What is the x component of her acceleration at t = 7.00 s? (m/s^2)

For some reason, I can't get the image to show up. Here is the link to it: http://img32.imageshack.us/img32/4815/1012297.jpg

## Homework Equations

v = $$\Delta$$ x/ $$\Delta$$ t
a = $$\Delta$$ v/ $$\Delta$$ t

## The Attempt at a Solution

The graph is velocity versus time with a negative slope, and the slope is the acceleration. I have no clue as to how I should go about finding the x-component of the velocity in m/s. There's no angle given, only the graph. As for the acceleration questions, I found the the slope of the change in velocity over the time (according to the values on the graph) and the answers were also incorrect. Any hints?

Last edited by a moderator:
In what direction is she moving?
So what should you do to get x-component?[It's the easiest thing to do in the world :P]

If I'm not mistaken, your graph shows the x-component of the velocity against time - so you should be able to simply read from the values from the graph. You also must be careful as the units on the graph are cm/s - and the question is asking for m/s.

As for the acceleration, it looks as though you've done the right thing - but once again make sure you convert from cm/s^2 to m/s^2.

its difficult to acquire x components from the graph so I believe that an relevant equation would be:

V = V(initial)+at

where a is the slope of the graph (which, since the line is straight, is known to be constant throughout).

Hello everyone,

I appreciate the responses. After getting the answers wrong yet again, I found a similar problem via Google. I was (sort of) on the right track by reading the values off of the graph.

The only problem was that the answers require precision down to the decimals (i.e. the velocity for t = 2 s was 5.33 cm/s). That's obviously hard to see on such a tiny graph. The average acceleration is roughly 1.3 cm/s^2, so I would have been better off doing this calculation first, then determining the change in velocity for each point in time (just as you said, bruiser).

## 1. How do you find the x component from a velocity vs. time graph?

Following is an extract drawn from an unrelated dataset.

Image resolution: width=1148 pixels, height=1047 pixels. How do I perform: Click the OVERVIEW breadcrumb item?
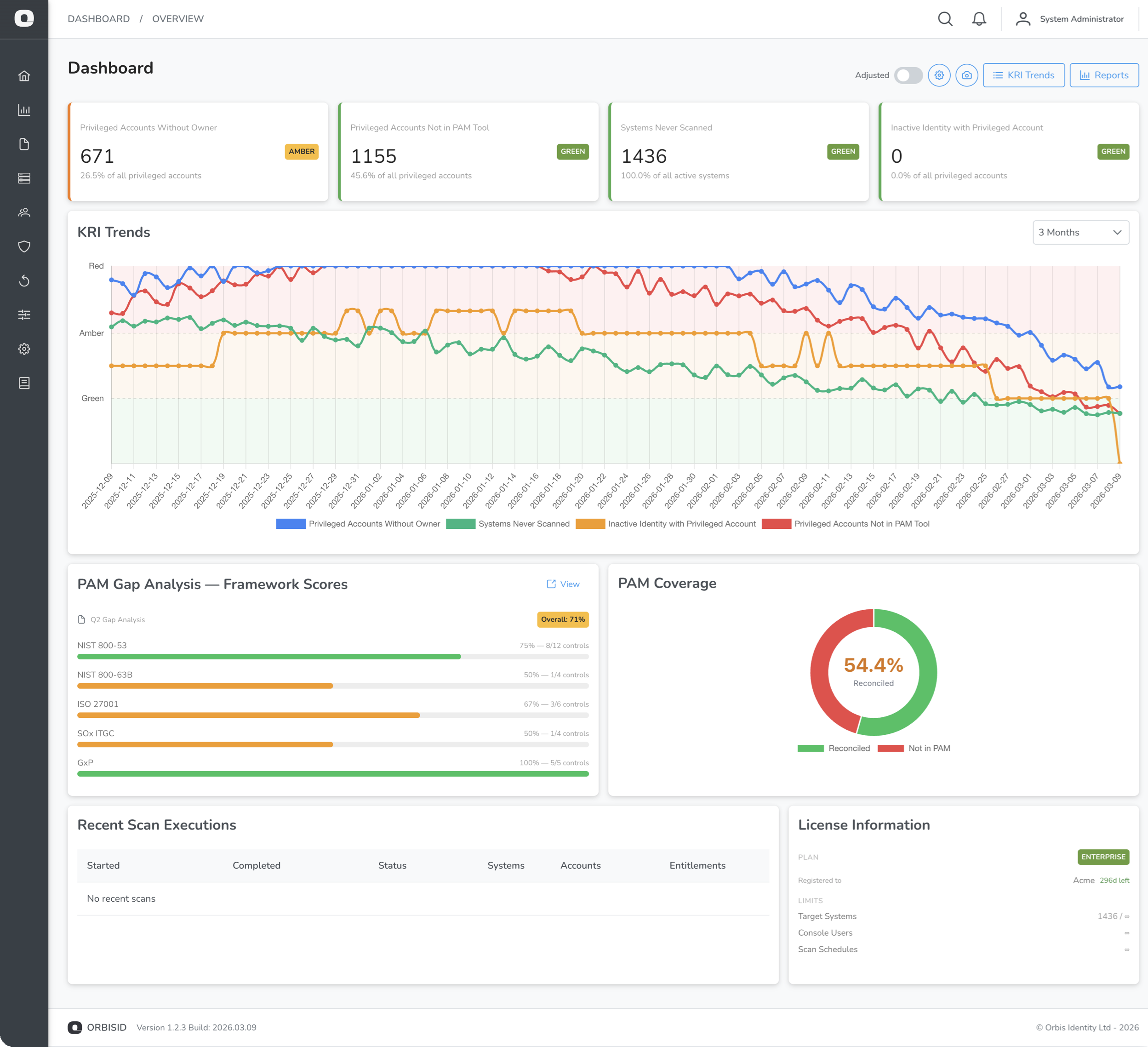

The x component can be found by looking at the horizontal axis of the graph, which represents time, and finding the corresponding point for the desired time. Then, you can look at the vertical axis, which represents velocity, and find the corresponding point for the velocity at that time. The x component is the distance traveled at that specific time.

## 2. What unit is used for the x component in a velocity vs. time graph?

The unit for the x component can vary depending on the graph and the problem being solved. However, it is typically measured in meters (m) or kilometers (km) for distance, and seconds (s) for time.

## 3. Can you find the x component if the velocity vs. time graph is not a straight line?

Yes, you can still find the x component even if the graph is not a straight line. However, it may require more calculations or measurements to accurately determine the distance traveled at a specific time.

## 4. How does the slope of a velocity vs. time graph relate to the x component?

The slope of a velocity vs. time graph represents the rate of change of velocity over time, also known as acceleration. The x component, on the other hand, represents the distance traveled at a specific time. The slope can be used to calculate the x component by multiplying it by the time interval.

## 5. Is it possible to find the x component if the velocity vs. time graph is not labeled?

It may be difficult to find the x component if the graph is not labeled. However, if the graph is a standard velocity vs. time graph, with velocity on the y-axis and time on the x-axis, then it is still possible to determine the x component by following the steps mentioned in the first question.